8. A production scheduling method for a tape production line based on intelligent optimization, wherein the scheduling method uses the scheduling system described in any one of claims 1-7 above, characterized in that: The specific steps are as follows: Step 1: Collect data from the entire tape production process using industrial IoT devices to complete multi-dimensional data collection and preprocessing, including equipment data, process data, material data, and order data; Step 2: Build a dynamic constraint library based on the preprocessed data, including equipment constraint sub-libraries, material constraint sub-libraries, and order constraint sub-libraries; Step 3: Define the core optimization objective of scheduling, construct a mathematical model with the core objectives of minimizing total completion time, reducing energy consumption, and reducing production costs. Determine the weight of each objective using the entropy weight method, and integrate the equipment, material, and order constraints from Step 2 into mathematical expressions. This transforms the scheduling problem into a quantifiable mathematical optimization problem, balancing the conflict between efficiency, cost, and service quality.

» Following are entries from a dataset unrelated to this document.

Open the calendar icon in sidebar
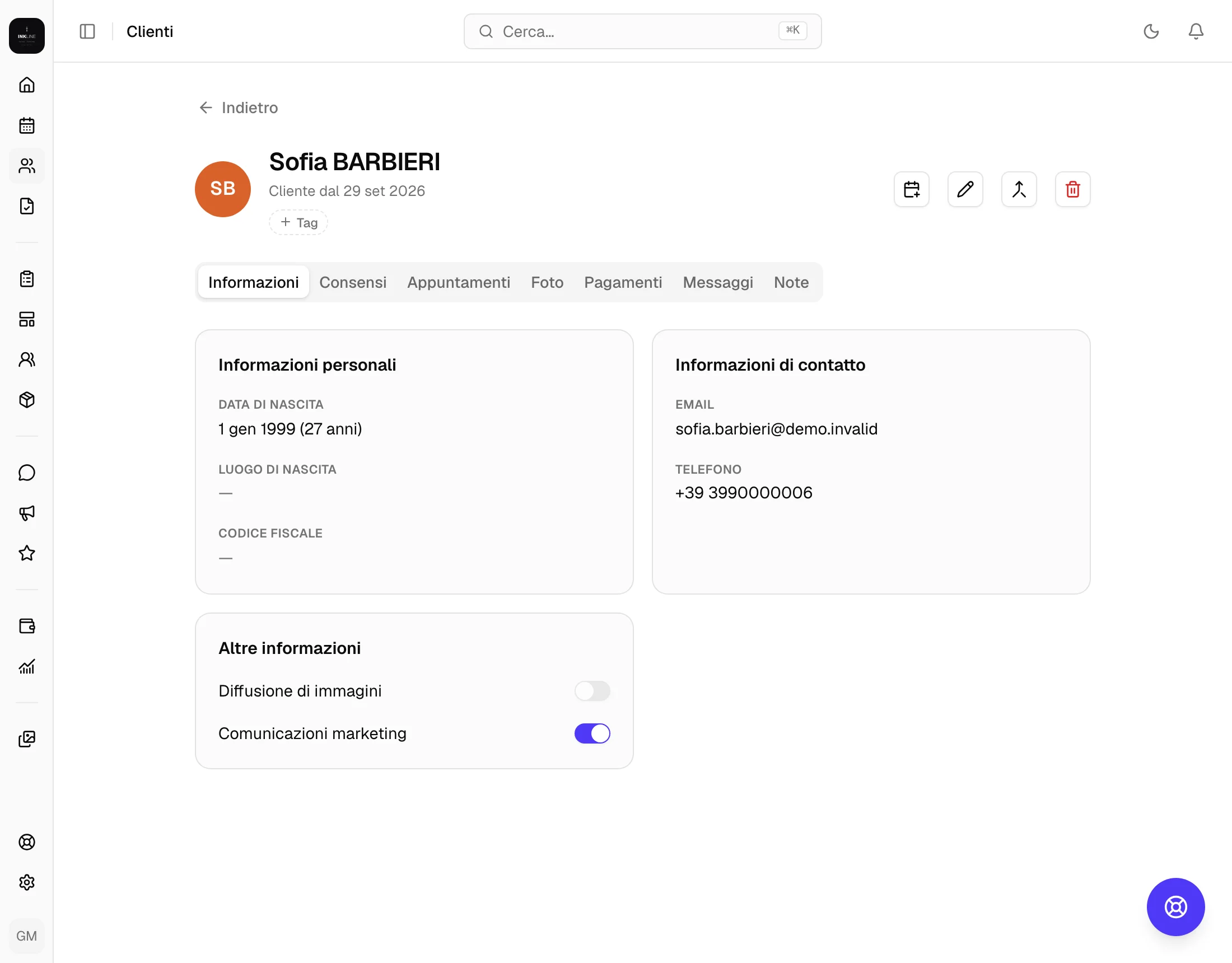Screen dimensions: 1232x963 pyautogui.click(x=26, y=125)
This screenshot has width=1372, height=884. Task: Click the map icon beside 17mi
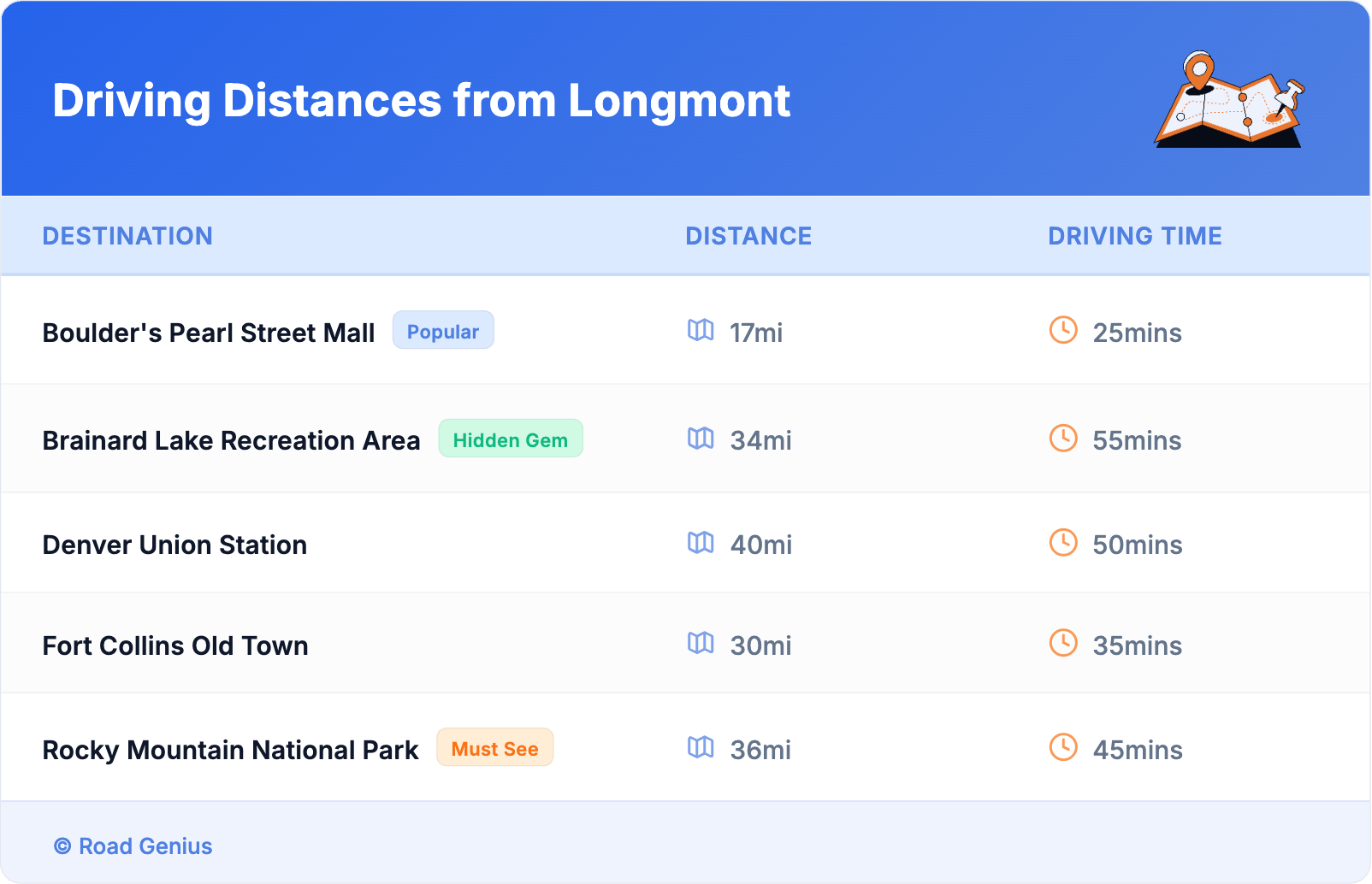click(701, 330)
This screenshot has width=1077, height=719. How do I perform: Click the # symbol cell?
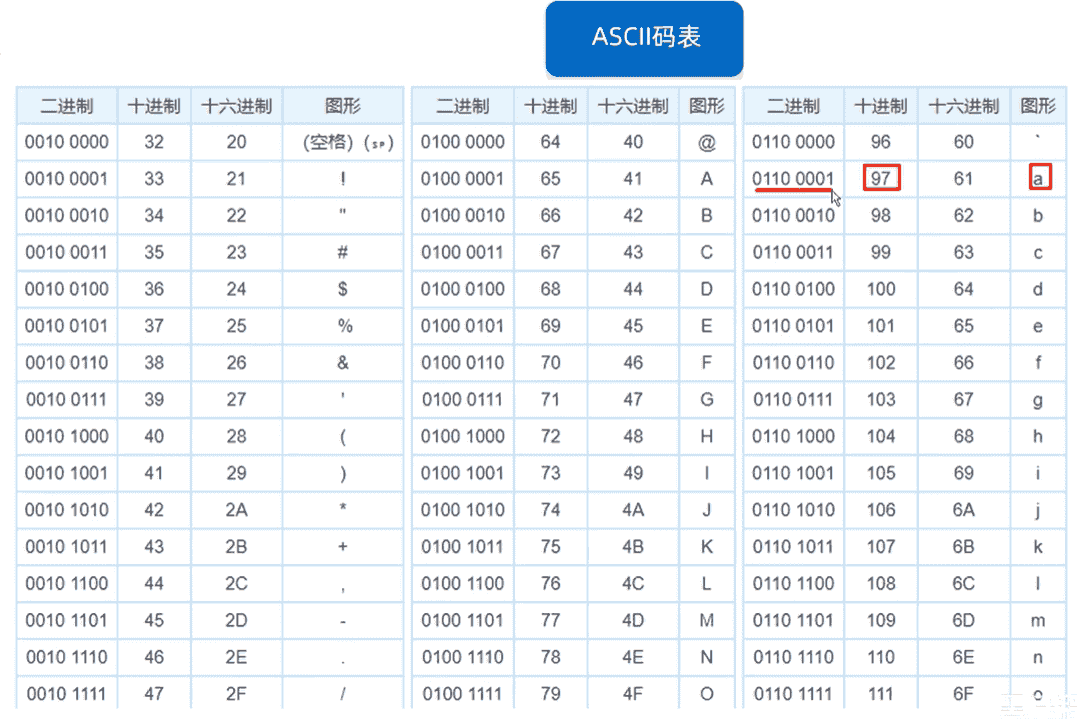[x=343, y=252]
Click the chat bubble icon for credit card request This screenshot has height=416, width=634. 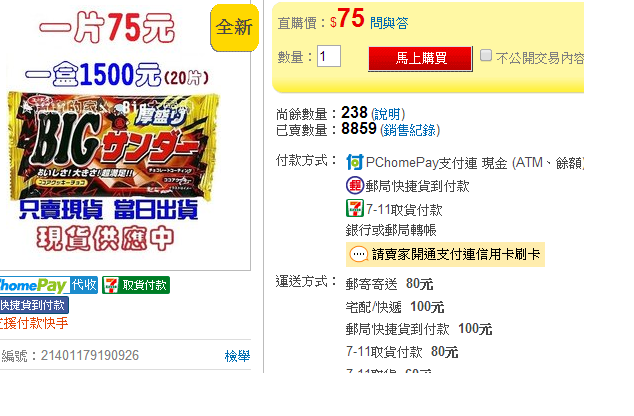pyautogui.click(x=358, y=255)
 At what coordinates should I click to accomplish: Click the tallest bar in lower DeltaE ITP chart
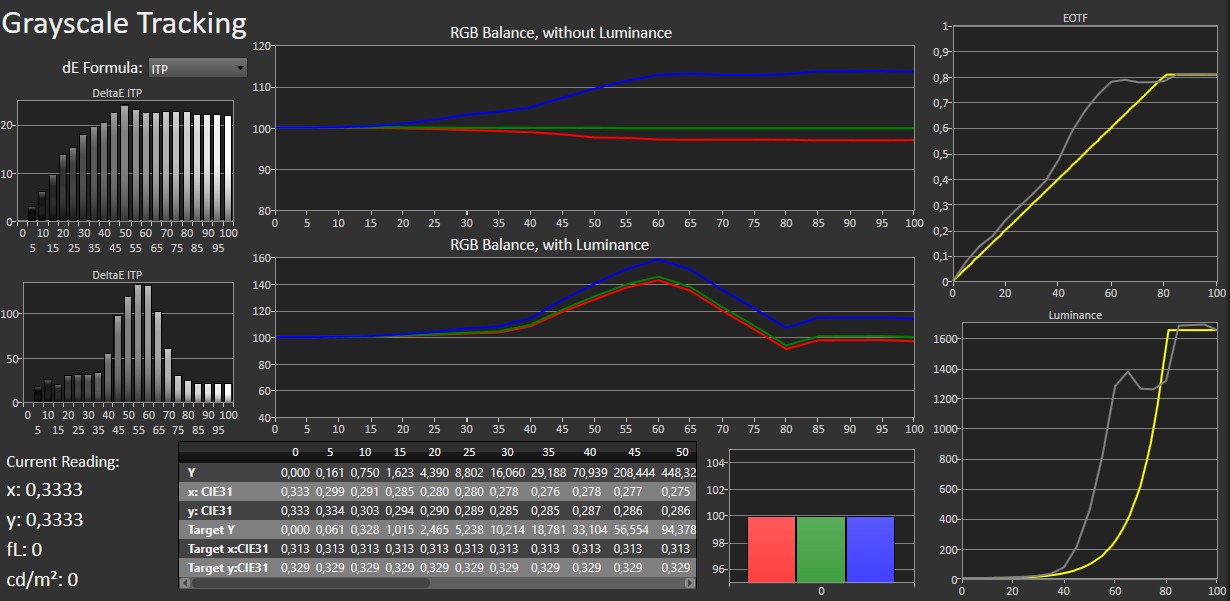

Step 4: Generate an initial scheduling scheme through the algorithm, select the comprehensive optimal scheme from the optimized solutions, and generate information including equipment, processes, and time; Step 5: Implement the scheduling plan through the industrial control system and track the execution status in real time: Step 6: Extract features such as equipment load, material inventory, and order progress through heterogeneous graph neural networks, calculate the deviation between actual and planned values, provide real-time feedback data to identify deviations, and trigger a dynamic adjustment mechanism.